It is impossible to emulate all the challenges of High-Altitude Himalayan Mountaineering, particularly back home in the city of Melbourne, Australia. But when it comes to preparing for Himalayan expeditions, with a bit of lateral thinking, you can train the various components that you will endure in the thin air of the Himalayas.
Aerobic fitness is an obvious one. Our Dad use to enhance his aerobic fitness training by dragging a car tyre whilst on his morning jog. He combined this with pushing one of his kids around in the pram. Very soon Dad learnt to ignore the bemusement of passing walkers, joggers and cars. Retrospectively, Dad has wondered if they were simply concerned for the welfare of the child in the pram.
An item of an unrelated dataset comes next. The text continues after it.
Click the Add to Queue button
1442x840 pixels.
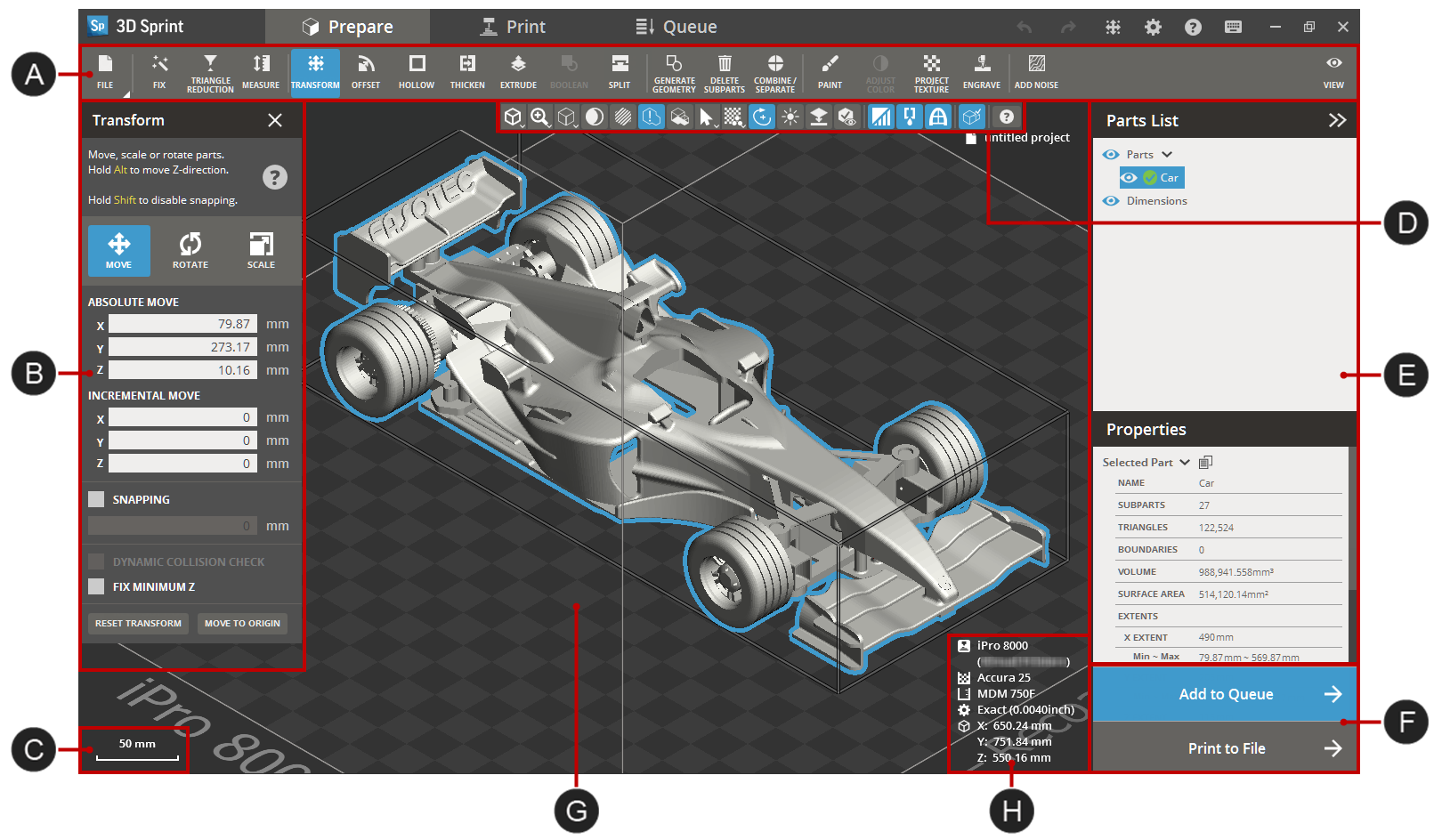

But it’s not just a physical game in the mountains, it is as much a mental challenge as well. Becoming comfortable with the uncomfortable is essential. The only way you can possible complete a Himalayan expedition is to learn to endure moments when you’re no longer at ease. Rock Climbing is the perfect training tool for this, since for me, it is as much a mental game as it is a physical one. With each move you make whilst rock climbing, you repeatedly create scenarios when falling becomes a very real possibility. In fact, sometimes falling is the safest alternative. It is a moment when you put all your trust in the climbing rope, your climbing gear and your partner belaying below.
In many respects, putting your trust in the environment around you is big part of mountaineering to begin with, since very little of it is under your control.
We can’t spend all our time in the Himalayas training for expeditions. But without putting in the effort back home, we will never be ready when the time comes.